The first scoring system allocated one point for the presence of each of the six OED features which were associated with a greater incidence of transformation and recurrence (bulbous/drop shaped rete pegs, hyperchromatism, loss of epithelial cohesion, loss of stratification, suprabasal mitoses, nuclear pleomorphism). Since the hazard ratios for these features (Table 4) are reasonably similar, each feature is allocated equal weight.

Figure 1A and B (see Supplementary Material) present the Kaplan–Meier survival curves for time to transformation and time to recurrence in relation to the number of features present using the six-point scoring model. The predicted transformation rate at 2 years is estimated at 2% (95% CI 0–16%) for 0–1-point scoring, 0% for 2–3-point scoring and 31% (95% CI 19–48%) for 4–6-point scoring.

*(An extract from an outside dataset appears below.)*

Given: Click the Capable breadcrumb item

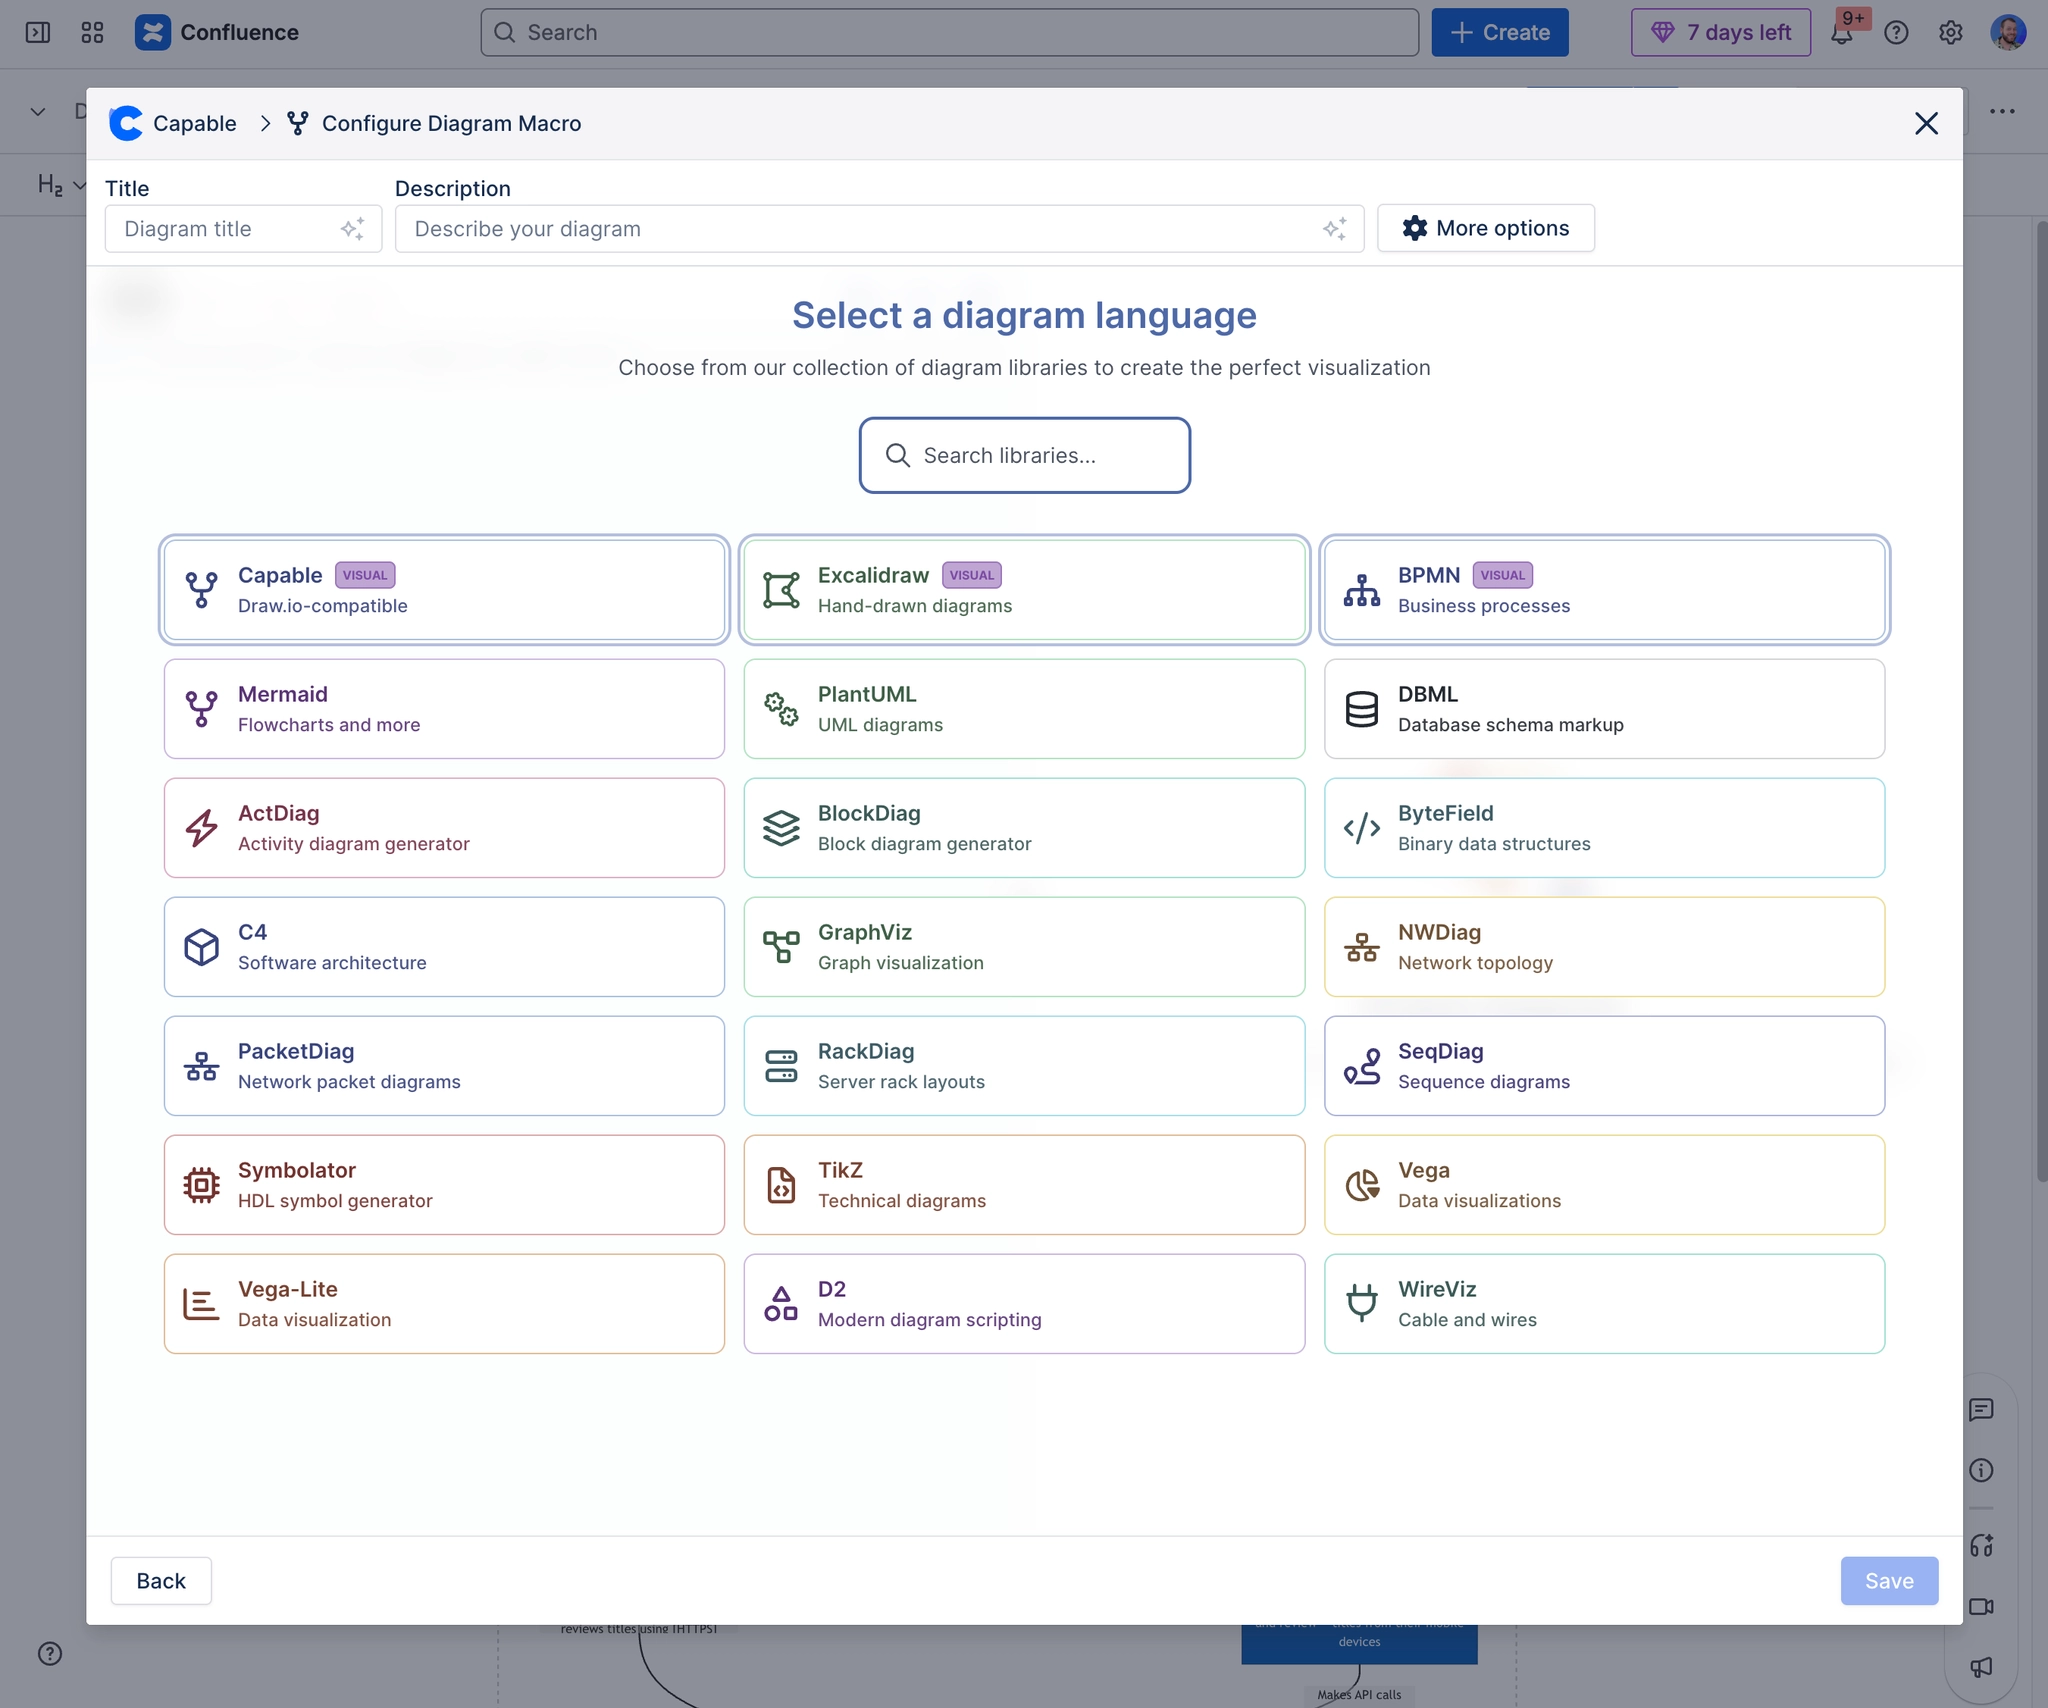Looking at the screenshot, I should click(194, 123).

At 5 years, these figures increase to 5% (95% CI 1–18%) for 0–1-point scoring and 38% (95% CI 25–55%) for 4–6-point scoring; there is no change in the rate for 2–3-point scoring (0%). For recurrence of OED, the respective predicted rates at two and five years were shown to be: 5% (95% CI 1–18%) and 7% (95% CI 2–21%) for 0–1-points; 3% (95% CI 0–22%) and 7% (95% CI 2–25%) for 2–3-points; 36% (95% CI 23–53%) and 49% (95% CI 34–65%) for 4–6 points. The lower recurrence and transformation rate seen for 2–3-point scoring compared to 0–1 points is unexpected but is likely to be related to the much lower number of cases in the 2–3 point category compared to the others. Validation on a more balanced larger cohort would be useful to determine the significance of these findings.

Fig. 1
figure 1

Kaplan–Meier curves for time to transformation and recurrence for feature count based on the six-point scoring system (A, B) and the two-point scoring system (C, D).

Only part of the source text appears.